Text passage below:

The CT scans were read by several staff radiologists and hence, there is the possibility of variability amongst the findings seen on the scans. Another factor in causing variability in the findings is the degree of thickening seen on the CT scans. Thickening expressed as a dimension of the wall diameter was often left out in the final radiology report. Thus, it is not possible to know if a greater degree of thickening would correlate with a greater incidence of inflammatory pathology. Currently, there are specific parameters for describing bowel thickening, but subjective variability still abounds. (5) While our study included all patients referred to the Digestive Diseases section, there may have been a small number of patients that may have had thickening on their CT scans and on resolution of their symptoms, were not referred for an endoscopy or were lost for follow up. These factors should be taken into account when interpreting these results.
Further research endeavors may involve increasing the sample size and perhaps more in-depth subgroup analysis which may include the subjects' age, indications, or symptoms.
In conclusion, luminal wall thickening in the upper GI tract seen on CT scan may be a very useful predictor of inflammatory pathology (64%) and thus, direct visualization for further evaluation which may include mucosal biopsy is recommended.

End of Text passage.

Task to carry out:
Can you write out the entire passage on CT wall thickening word for word? Rely only on the passage on CT wall thickening.

Data section below:

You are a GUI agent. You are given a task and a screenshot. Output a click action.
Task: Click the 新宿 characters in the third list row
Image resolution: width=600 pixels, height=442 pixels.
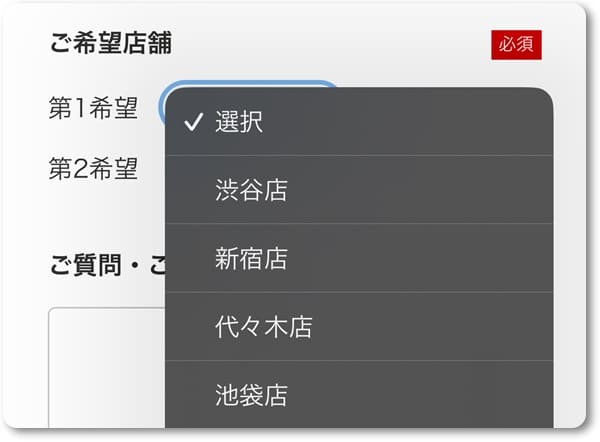click(x=239, y=258)
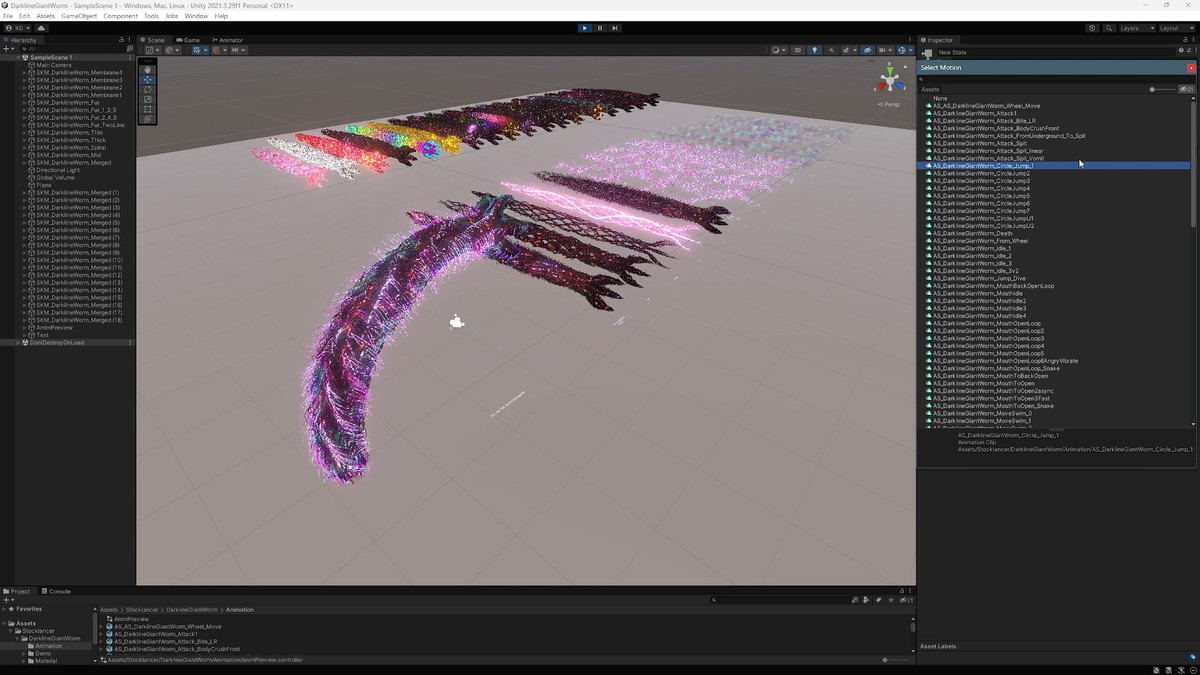Expand SKM_DarklineWorm_Membrane4 in Hierarchy
1200x675 pixels.
coord(24,73)
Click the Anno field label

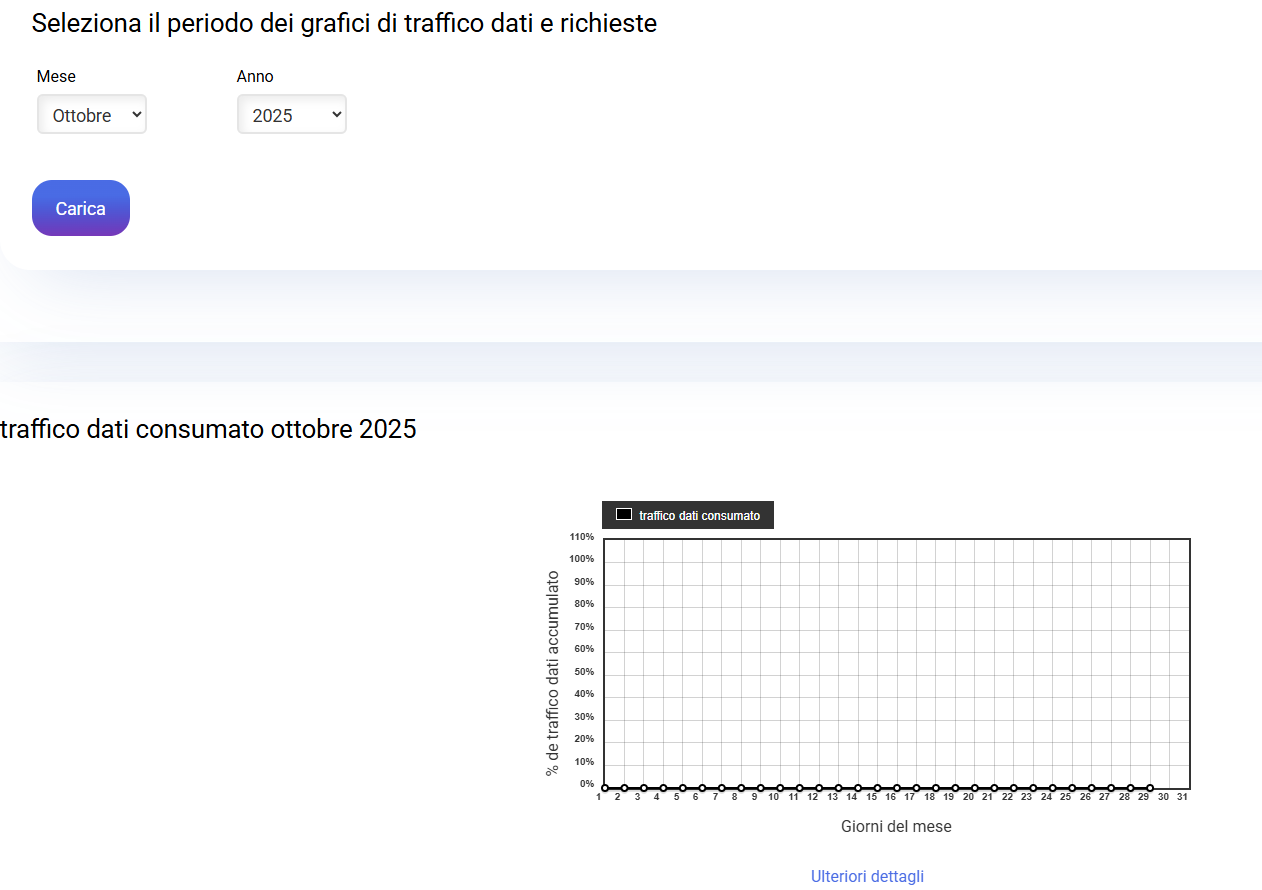(255, 76)
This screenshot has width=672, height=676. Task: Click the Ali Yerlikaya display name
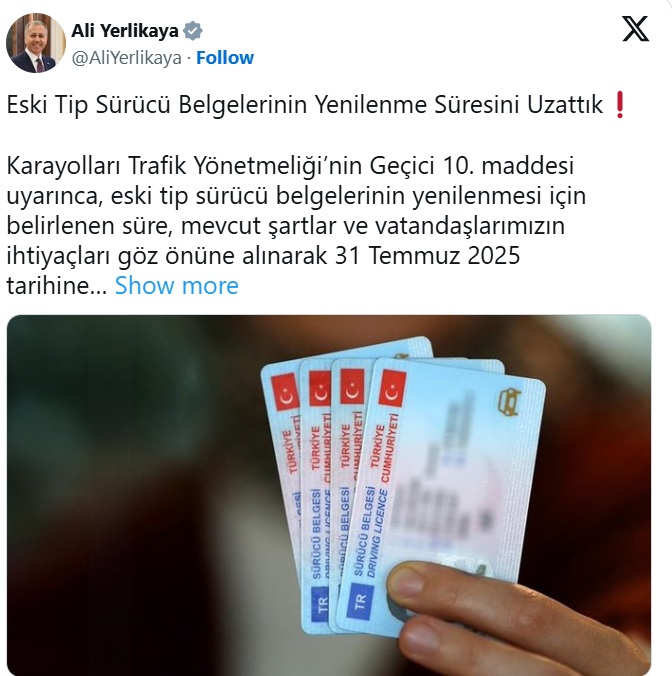pos(125,31)
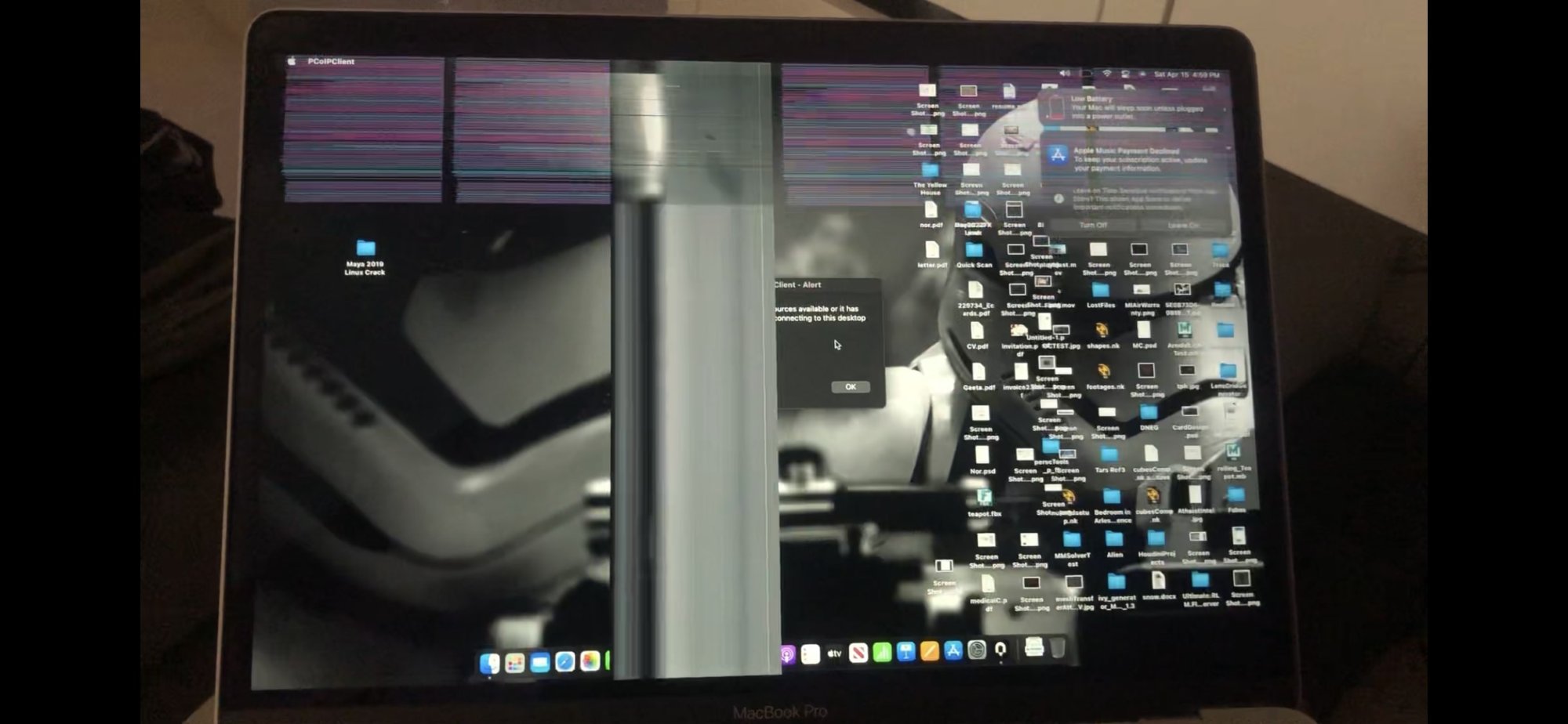Select the Maya 2019 Linux Crack folder
The width and height of the screenshot is (1568, 724).
pos(365,257)
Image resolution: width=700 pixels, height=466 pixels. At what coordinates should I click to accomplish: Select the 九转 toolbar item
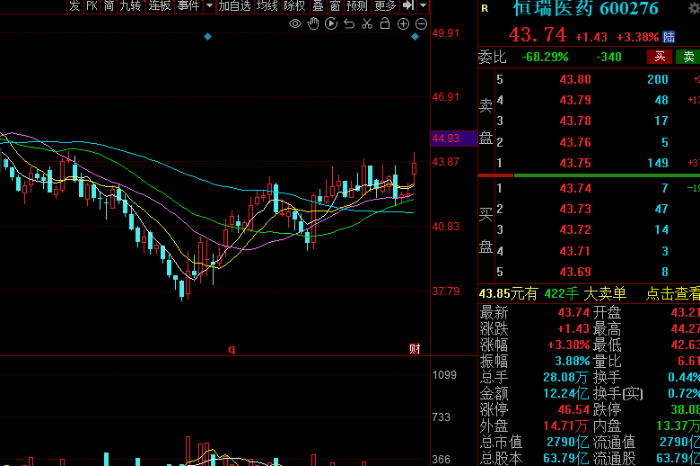pos(130,6)
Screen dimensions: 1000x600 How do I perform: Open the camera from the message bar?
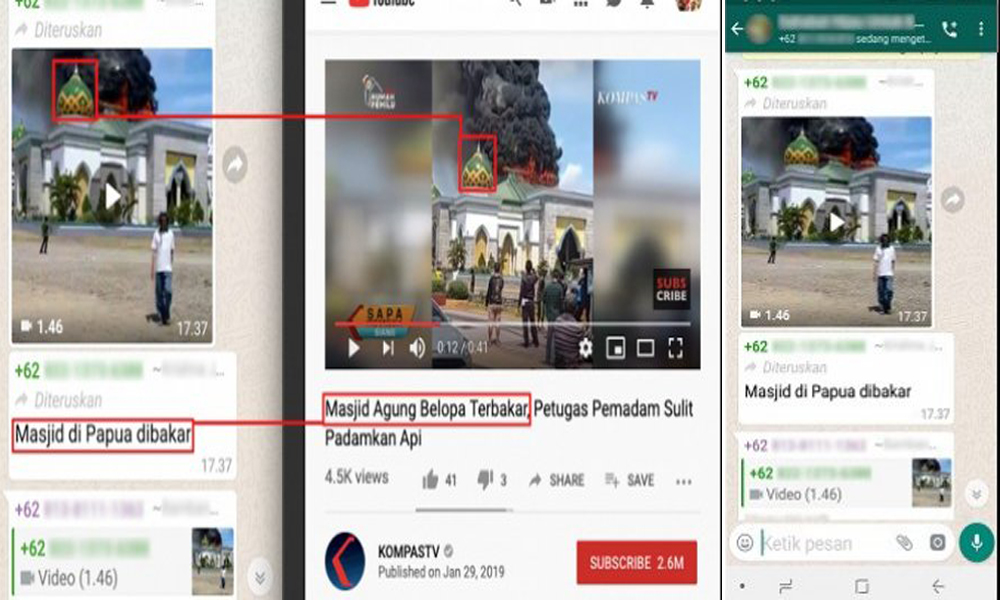[937, 543]
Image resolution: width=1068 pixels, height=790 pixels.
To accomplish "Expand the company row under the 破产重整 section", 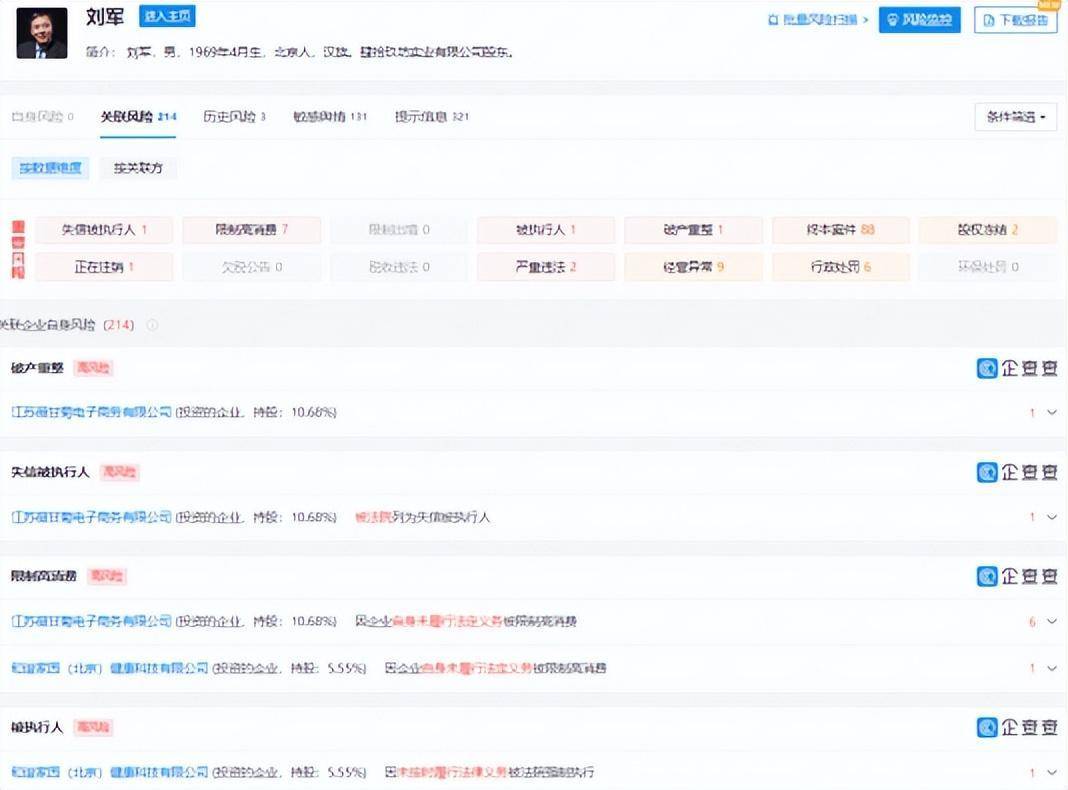I will (x=1051, y=412).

End of Data section.

Exercise answer:
The CT scans were read by several staff radiologists and hence, there is the possibility of variability amongst the findings seen on the scans. Another factor in causing variability in the findings is the degree of thickening seen on the CT scans. Thickening expressed as a dimension of the wall diameter was often left out in the final radiology report. Thus, it is not possible to know if a greater degree of thickening would correlate with a greater incidence of inflammatory pathology. Currently, there are specific parameters for describing bowel thickening, but subjective variability still abounds. (5) While our study included all patients referred to the Digestive Diseases section, there may have been a small number of patients that may have had thickening on their CT scans and on resolution of their symptoms, were not referred for an endoscopy or were lost for follow up. These factors should be taken into account when interpreting these results.
Further research endeavors may involve increasing the sample size and perhaps more in-depth subgroup analysis which may include the subjects' age, indications, or symptoms.
In conclusion, luminal wall thickening in the upper GI tract seen on CT scan may be a very useful predictor of inflammatory pathology (64%) and thus, direct visualization for further evaluation which may include mucosal biopsy is recommended.